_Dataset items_
══════════════════════════════
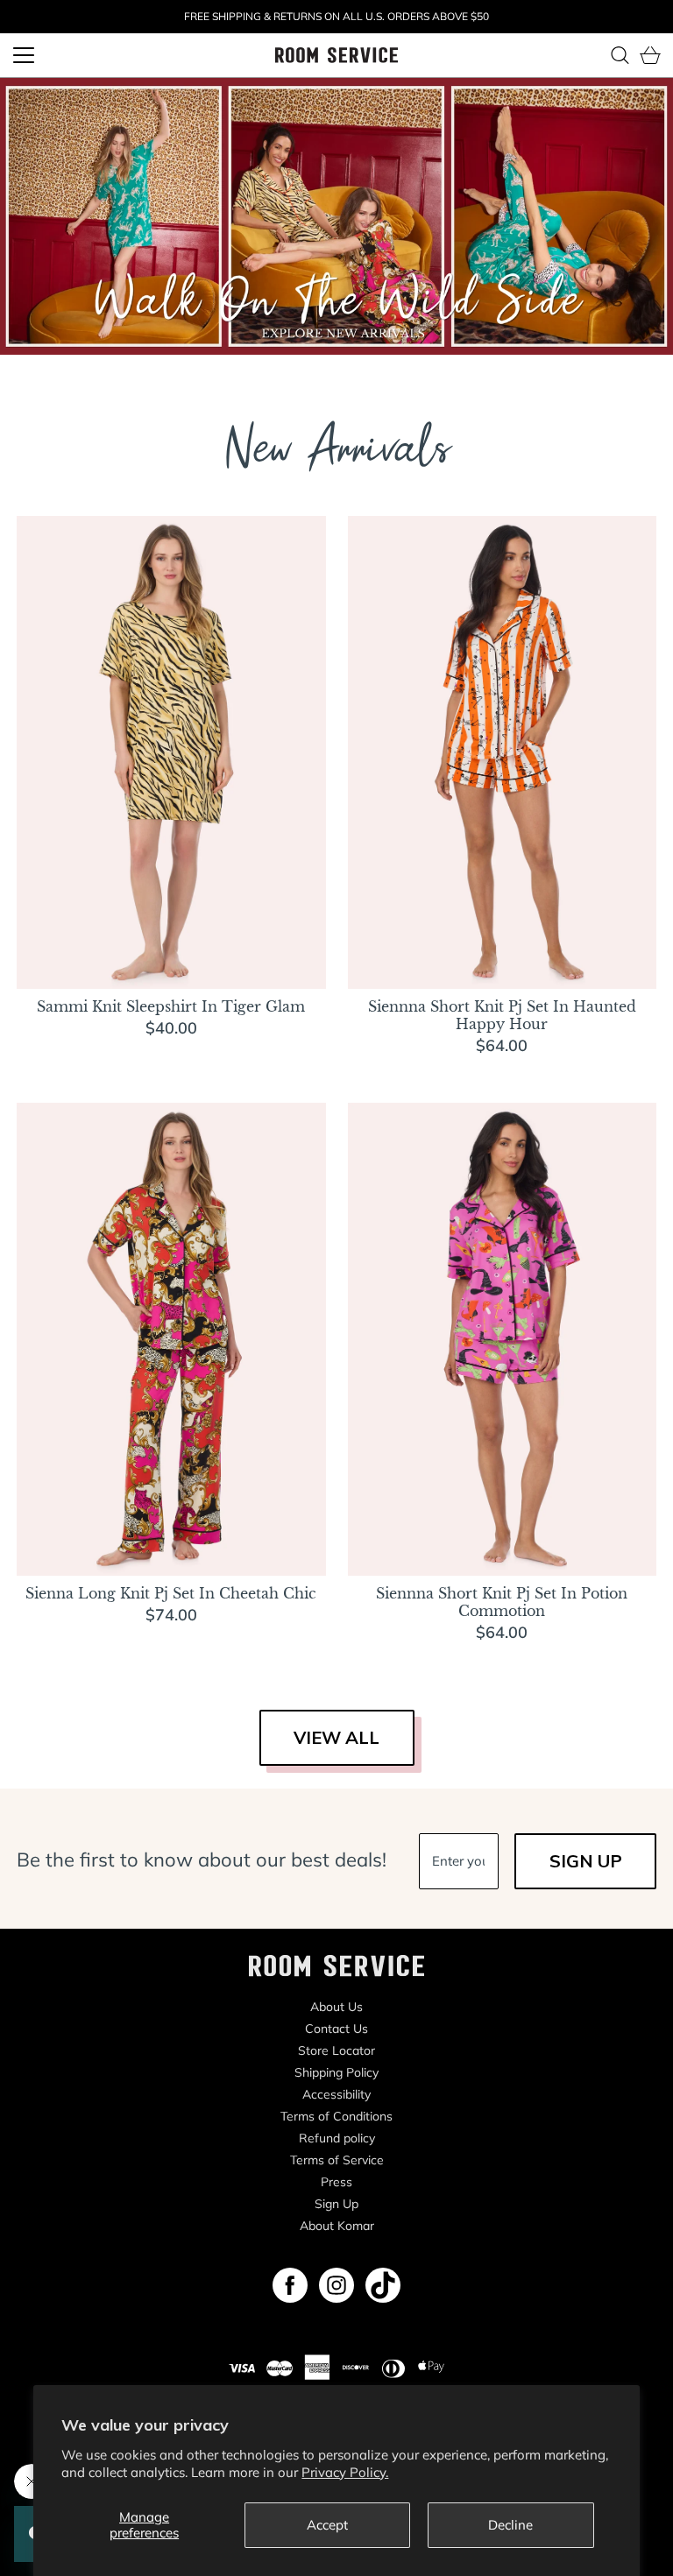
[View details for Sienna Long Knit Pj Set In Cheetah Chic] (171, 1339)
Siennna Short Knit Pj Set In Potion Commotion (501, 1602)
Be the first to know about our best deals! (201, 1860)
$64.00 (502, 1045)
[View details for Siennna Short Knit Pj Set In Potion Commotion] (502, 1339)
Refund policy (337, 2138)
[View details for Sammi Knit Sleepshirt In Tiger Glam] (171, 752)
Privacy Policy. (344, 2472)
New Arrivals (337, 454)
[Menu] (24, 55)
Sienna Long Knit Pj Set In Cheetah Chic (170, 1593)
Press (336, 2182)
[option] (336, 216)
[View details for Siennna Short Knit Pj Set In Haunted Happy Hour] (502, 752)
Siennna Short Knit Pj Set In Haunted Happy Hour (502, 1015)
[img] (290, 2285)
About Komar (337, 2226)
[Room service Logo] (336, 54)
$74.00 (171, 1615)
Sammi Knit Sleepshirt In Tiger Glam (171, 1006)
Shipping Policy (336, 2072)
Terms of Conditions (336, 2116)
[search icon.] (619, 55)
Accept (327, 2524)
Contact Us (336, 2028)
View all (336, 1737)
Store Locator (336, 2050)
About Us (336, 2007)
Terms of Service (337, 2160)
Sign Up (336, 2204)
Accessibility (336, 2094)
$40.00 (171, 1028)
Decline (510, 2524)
══════════════════════════════
_EXERCISE DIRECTIONS_
Return the lines from the one containing "Terms of Conditions (336, 2116)" through the last line, reproducing each one exactly.

_COMPLETE RESPONSE_
Terms of Conditions (336, 2116)
[search icon.] (619, 55)
Accept (327, 2524)
Contact Us (336, 2028)
View all (336, 1737)
Store Locator (336, 2050)
About Us (336, 2007)
Terms of Service (337, 2160)
Sign Up (336, 2204)
Accessibility (336, 2094)
$40.00 (171, 1028)
Decline (510, 2524)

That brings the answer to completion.